I Want to Understand What is this cluster expansion. Please provide me the material which explain cluster expansion from basics.
If you haven’t looked at the ‘original’ paper, I highly suggest looking into that first (it is the first reference in the sqs paper for the code).
The general idea is to build up your supercell, using smaller clusters. Each subcluster (or sub lattice) has its own weight in this build up process. With regards to the objective function the code minimizes, this is where mz_lida’s comment comes in. In the Ising model, the energy is minimized (naturally), as the atoms on the lattice obtain the same spin. In this similar sense, if you have a lattice containing two types of atoms, you can pick (for example) spin up (+1) and spin down(-1). Using these spin numbers, you can develop a correlation function which is used in the objective function. For example, if you had 1 atom of A type and 1 atom of B type, you can expect to have a correlation parameter of 0.

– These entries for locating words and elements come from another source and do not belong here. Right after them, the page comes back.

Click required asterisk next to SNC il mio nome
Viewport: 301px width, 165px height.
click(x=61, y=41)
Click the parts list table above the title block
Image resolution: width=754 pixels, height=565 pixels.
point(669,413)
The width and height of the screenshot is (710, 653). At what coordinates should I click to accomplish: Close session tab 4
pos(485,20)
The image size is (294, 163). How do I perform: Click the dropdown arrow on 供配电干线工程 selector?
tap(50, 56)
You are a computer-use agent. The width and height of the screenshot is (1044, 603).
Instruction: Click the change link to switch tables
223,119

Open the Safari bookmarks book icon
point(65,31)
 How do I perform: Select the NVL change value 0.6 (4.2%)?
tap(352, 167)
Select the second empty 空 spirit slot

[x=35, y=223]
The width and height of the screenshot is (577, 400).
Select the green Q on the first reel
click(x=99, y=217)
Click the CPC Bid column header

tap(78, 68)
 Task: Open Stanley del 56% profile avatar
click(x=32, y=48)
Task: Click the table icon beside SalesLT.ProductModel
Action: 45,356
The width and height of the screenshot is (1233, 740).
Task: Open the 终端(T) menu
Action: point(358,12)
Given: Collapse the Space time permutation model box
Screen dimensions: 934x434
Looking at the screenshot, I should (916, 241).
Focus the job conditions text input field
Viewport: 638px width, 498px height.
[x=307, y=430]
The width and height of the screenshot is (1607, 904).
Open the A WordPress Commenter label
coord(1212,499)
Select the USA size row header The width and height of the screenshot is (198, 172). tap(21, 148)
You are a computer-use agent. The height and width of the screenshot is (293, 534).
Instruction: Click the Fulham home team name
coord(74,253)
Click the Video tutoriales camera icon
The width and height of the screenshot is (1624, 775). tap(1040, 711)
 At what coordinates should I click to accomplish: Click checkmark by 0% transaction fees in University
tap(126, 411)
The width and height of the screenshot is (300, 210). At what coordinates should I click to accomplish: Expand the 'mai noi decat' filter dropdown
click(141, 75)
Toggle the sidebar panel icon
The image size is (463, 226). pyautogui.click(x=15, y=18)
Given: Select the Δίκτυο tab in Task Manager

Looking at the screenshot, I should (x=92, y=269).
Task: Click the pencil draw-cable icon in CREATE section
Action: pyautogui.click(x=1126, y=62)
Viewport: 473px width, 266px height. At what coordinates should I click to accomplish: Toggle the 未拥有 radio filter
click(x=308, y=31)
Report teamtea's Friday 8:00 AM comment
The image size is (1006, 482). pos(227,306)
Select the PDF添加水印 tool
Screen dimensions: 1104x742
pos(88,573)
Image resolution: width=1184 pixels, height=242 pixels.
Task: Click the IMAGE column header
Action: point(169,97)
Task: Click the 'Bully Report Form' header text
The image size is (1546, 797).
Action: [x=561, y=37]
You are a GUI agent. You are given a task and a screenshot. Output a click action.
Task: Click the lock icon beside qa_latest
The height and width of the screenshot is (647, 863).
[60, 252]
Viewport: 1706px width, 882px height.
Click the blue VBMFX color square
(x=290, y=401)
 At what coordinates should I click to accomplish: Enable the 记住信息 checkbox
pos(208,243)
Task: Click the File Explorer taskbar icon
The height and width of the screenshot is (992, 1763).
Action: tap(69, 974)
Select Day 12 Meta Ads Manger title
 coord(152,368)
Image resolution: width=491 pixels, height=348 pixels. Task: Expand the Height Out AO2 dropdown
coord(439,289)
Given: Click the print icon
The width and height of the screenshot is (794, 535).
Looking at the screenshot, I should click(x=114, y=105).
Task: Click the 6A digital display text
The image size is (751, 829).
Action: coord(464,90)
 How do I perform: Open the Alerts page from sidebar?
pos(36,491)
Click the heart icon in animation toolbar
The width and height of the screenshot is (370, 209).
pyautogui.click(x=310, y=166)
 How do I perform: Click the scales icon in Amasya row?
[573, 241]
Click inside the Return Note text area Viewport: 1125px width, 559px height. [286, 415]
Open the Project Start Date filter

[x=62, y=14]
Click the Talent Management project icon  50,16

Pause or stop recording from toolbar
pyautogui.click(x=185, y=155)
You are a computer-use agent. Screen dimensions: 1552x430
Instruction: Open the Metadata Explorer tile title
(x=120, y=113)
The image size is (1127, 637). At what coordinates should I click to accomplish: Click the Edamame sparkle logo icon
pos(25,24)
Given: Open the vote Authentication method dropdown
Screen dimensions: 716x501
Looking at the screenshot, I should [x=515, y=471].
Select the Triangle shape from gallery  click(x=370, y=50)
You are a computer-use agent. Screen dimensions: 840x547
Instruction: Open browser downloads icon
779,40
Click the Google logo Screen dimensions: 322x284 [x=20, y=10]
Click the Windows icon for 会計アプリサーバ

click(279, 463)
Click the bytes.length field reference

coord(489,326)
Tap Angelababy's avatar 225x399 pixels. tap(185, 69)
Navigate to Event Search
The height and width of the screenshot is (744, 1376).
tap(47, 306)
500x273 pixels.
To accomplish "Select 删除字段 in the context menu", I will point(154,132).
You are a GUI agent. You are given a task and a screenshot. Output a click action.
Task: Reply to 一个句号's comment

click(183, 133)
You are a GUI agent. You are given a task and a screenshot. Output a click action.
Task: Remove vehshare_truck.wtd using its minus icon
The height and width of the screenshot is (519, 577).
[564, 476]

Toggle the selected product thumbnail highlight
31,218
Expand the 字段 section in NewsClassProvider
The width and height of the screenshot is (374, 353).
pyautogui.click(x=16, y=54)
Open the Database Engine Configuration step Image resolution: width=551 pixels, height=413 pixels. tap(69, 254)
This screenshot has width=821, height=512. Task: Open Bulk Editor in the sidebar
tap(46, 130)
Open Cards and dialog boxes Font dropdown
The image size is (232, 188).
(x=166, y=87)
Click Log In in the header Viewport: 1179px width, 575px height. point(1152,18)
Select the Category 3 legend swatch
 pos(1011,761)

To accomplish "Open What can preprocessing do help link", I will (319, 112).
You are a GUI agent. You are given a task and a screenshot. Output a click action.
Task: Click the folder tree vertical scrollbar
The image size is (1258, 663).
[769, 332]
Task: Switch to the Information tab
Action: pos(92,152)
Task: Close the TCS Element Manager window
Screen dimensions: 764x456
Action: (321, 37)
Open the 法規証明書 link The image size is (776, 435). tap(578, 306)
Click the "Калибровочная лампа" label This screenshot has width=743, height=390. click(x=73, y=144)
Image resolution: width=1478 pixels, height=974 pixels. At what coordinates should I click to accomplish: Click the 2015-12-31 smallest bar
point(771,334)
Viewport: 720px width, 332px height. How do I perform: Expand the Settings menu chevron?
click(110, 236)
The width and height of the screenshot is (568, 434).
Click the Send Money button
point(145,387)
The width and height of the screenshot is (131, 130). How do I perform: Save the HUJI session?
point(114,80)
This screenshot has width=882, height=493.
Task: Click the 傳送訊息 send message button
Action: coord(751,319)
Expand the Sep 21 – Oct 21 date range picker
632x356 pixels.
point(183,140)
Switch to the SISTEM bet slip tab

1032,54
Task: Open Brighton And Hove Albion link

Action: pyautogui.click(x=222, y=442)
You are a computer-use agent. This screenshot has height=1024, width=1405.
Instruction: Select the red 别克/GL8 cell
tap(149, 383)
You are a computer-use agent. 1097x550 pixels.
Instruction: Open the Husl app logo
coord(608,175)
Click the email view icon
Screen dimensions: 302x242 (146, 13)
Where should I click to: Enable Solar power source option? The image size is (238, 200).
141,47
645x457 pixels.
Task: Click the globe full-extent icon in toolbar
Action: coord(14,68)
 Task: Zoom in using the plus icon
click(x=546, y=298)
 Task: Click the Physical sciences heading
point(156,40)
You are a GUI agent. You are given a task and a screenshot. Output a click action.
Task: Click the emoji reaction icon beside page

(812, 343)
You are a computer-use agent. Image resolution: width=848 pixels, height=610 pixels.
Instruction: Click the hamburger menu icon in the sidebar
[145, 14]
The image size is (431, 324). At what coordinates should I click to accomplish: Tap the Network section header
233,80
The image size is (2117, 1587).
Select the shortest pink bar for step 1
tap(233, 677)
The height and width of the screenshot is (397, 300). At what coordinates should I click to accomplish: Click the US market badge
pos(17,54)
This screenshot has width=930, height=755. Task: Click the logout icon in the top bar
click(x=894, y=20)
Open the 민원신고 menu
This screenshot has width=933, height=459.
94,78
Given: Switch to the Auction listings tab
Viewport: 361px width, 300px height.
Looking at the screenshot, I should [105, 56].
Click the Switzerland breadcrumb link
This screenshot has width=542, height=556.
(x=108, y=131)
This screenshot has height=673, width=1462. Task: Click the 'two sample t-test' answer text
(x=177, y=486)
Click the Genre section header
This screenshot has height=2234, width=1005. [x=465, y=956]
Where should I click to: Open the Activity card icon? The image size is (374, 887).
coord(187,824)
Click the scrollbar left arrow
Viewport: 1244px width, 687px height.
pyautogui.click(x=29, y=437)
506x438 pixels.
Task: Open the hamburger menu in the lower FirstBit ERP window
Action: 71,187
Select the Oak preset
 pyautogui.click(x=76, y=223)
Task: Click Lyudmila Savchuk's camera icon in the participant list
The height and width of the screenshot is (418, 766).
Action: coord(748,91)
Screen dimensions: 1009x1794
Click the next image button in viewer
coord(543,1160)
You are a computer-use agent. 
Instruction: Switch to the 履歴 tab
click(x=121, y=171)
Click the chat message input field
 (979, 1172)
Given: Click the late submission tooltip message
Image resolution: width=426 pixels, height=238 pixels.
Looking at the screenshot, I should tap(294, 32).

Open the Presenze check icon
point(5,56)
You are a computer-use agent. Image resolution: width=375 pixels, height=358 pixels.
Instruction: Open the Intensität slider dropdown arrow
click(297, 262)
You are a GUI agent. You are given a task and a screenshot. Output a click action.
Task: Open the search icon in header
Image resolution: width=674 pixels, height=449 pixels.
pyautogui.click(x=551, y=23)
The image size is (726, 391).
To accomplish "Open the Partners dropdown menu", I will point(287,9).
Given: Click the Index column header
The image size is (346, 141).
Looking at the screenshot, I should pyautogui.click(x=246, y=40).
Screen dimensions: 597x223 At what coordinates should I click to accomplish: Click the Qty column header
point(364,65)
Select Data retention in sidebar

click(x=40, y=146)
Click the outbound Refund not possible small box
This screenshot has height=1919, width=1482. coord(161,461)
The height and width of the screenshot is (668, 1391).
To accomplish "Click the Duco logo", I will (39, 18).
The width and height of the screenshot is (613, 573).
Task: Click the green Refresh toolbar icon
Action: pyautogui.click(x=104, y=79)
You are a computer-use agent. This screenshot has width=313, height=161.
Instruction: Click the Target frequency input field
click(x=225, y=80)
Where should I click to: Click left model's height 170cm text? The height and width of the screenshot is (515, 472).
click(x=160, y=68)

Hope that makes a bit more sense, I’m still trying to figure out the details as I personally find the papers I’ve read so far not too in depth.
Hi, I started to learn cluster expansion 3 weeks ago. I didn’t know anything about that. Now I have a good idea of what it is and am trying to learn ATAT code. This is what I finally did:
First I learned about the Ising model, for doing that I listened to 2 lectures in Youtube:
https://www.youtube.com/watch?v=3hh0lJZbUfo (from minute 35)
https://www.youtube.com/watch?v=AT4_S9vQJgc
After that this article explained the method very well:
Cluster expansion method for adsorption: Application to hydrogen chemisorption on graphene(by Sluiter and Kawazoe)
I hope that’ll help.
Lida
textbook level:
F. Ducastelle. Order and Phase Stability in Alloys
Some reviews of mine:
papers:
https://dx.doi.org/10.1007/s11837-013-0764-3
https://arxiv.org/abs/cond-mat/0106490
https://dx.doi.org/10.1103/RevModPhys.74.11
https://arxiv.org/abs/cond-mat/0201511
in books:
A. van de Walle.
First-principles alloy thermodynamics.
In P. Derosa and T. Cagin, editors, Multiscale Modeling: From Atoms to Devices. CRC press, 2010.
A. van de Walle and M. Asta.
First-principles modeling of phase equilibria.
In S. Yip, editor, Handbook of Materials Modeling, volume Part A. Springer, Dordrecht, the Netherlands, 2005.